Interest was re-kindled in the UK in 1875 when the British Arctic Expedition under Sir George Strong Nares, set out to find the Polar Sea, an ice-free area of water, which it was believed surrounded the North Pole. The Victorian music machine was entranced by this attempt, and a number of musical works were produced to celebrate the expedition including The Arctic Expedition Galop (A1877.39) by the appropriately named William Lane Frost, and The Arctic Waltzes (A1876.682) by G. Jervis Rubini. To listen to an excerpt from The Arctic Waltzes, click here.
There were numerous attempts to reach the North Pole over the next 30 years with varying degrees of success. Robert Peary failed to reach the North Pole, though he did establish that Greenland was an island in 1891. Revered Norwegian explorer, Fridtjof Nansen nearly got to the pole in 1896, but sensibly turned back as frostbite, mechanical problems, and food shortages took their toll on his team. The 1897 Arctic Balloon Expedition ended in disaster, although what actually caused the deaths of the party remains a mystery; theories range from polar bear attack to trichinosis or vitamin A poisoning.
Peary returned to the Pole in 1909, and is generally believed to be the first person to reach the North Pole. A surgeon, who had taken part in Peary’s earlier expedition, Frederick Cook, counter-claimed that he had reached the pole in the previous year. Although the accounts of both men are still disputed, it is generally accepted that Peary was the first man to reach the North Pole.
It is no coincidence that in the same year as Peary’s conquest of the Arctic, a musical work was released to celebrate the journey – Ezra Read’s The North Pole : a descriptive musical fantasia. It is a remarkably rare work, with just a solitary copy held in the UK, at Scott Polar, and only one other copy recorded on OCLC in the National Library of Australia. You will be pleased to hear that a copy will be making its way to the UL shortly, following a chance find while writing this blog post.
In contrast to contemporary music written about Arctic exploration, there is little published at the time about the race to the South Pole, which would ultimately be won by Norwegian explorer, Roald Amundsen. This is perhaps surprising, especially in view of the public’s interest in Scott’s Terra Nova expedition, and the outpouring of love following the deaths of the members of the expedition.
In 1948, Ralph Vaughan Williams was commissioned to write the music for the biopic, Scott of the Antarctic. The eerie score (a celesta and wind machine added to the chill of the work) became popular, and the project was such an inspiration to Vaughan Williams himself, that his 7th symphony, the Symphony Antartica, would grow out of the film score. It was, to my knowledge, the first musical tribute to the men of the Terra Nova expedition.

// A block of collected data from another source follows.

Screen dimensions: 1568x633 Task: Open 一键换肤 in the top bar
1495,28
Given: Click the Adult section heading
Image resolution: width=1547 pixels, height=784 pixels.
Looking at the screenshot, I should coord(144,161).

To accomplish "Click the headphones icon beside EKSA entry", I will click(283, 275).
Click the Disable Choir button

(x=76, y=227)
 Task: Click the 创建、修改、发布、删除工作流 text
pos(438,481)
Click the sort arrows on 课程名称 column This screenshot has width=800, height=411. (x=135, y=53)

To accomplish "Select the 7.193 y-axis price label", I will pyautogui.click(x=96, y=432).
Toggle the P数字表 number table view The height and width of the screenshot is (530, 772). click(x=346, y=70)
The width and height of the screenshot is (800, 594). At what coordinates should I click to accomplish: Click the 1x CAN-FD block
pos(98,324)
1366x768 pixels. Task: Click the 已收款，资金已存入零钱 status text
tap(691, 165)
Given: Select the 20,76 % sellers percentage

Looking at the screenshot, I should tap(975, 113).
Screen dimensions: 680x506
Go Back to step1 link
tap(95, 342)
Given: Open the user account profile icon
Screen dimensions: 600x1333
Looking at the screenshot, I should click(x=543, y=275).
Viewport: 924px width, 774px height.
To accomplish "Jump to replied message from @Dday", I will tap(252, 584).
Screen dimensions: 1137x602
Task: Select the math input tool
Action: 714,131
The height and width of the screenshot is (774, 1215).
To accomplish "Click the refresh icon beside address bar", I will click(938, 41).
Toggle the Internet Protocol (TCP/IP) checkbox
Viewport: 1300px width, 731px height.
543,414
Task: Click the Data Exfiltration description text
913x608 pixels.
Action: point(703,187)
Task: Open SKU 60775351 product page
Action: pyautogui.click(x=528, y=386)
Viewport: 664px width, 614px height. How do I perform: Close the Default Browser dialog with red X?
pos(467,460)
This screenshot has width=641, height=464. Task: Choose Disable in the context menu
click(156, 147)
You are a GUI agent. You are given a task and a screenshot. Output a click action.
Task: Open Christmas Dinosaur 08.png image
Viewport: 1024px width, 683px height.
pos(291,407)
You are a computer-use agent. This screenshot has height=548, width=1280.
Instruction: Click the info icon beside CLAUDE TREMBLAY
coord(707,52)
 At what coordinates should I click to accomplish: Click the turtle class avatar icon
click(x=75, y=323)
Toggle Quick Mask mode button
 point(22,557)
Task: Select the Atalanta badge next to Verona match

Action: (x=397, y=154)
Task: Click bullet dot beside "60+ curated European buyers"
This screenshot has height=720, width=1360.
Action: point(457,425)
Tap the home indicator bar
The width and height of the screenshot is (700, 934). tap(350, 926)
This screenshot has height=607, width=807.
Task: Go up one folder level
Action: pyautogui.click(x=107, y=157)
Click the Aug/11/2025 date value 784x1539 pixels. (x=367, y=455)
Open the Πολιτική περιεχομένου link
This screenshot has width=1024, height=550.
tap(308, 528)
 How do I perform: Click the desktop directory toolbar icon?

It is hard to imagine the awful conditions that Scott and his men endured on their trek to the Pole, but you can get some idea of it from Cherry Apsley-Garrard’s memoir The worst journey in the world. Apsley-Garrard was one of the youngest members of the expedition, and endured a hellish trek in an attempt to collect penguins’ eggs for scientific research. He was to suffer for the rest of his life with what would now be recognised as PTSD. Buried in Wheathampstead, his memorial in a quiet corner of the church shows him in his Antarctic gear, fully equipped for his journey.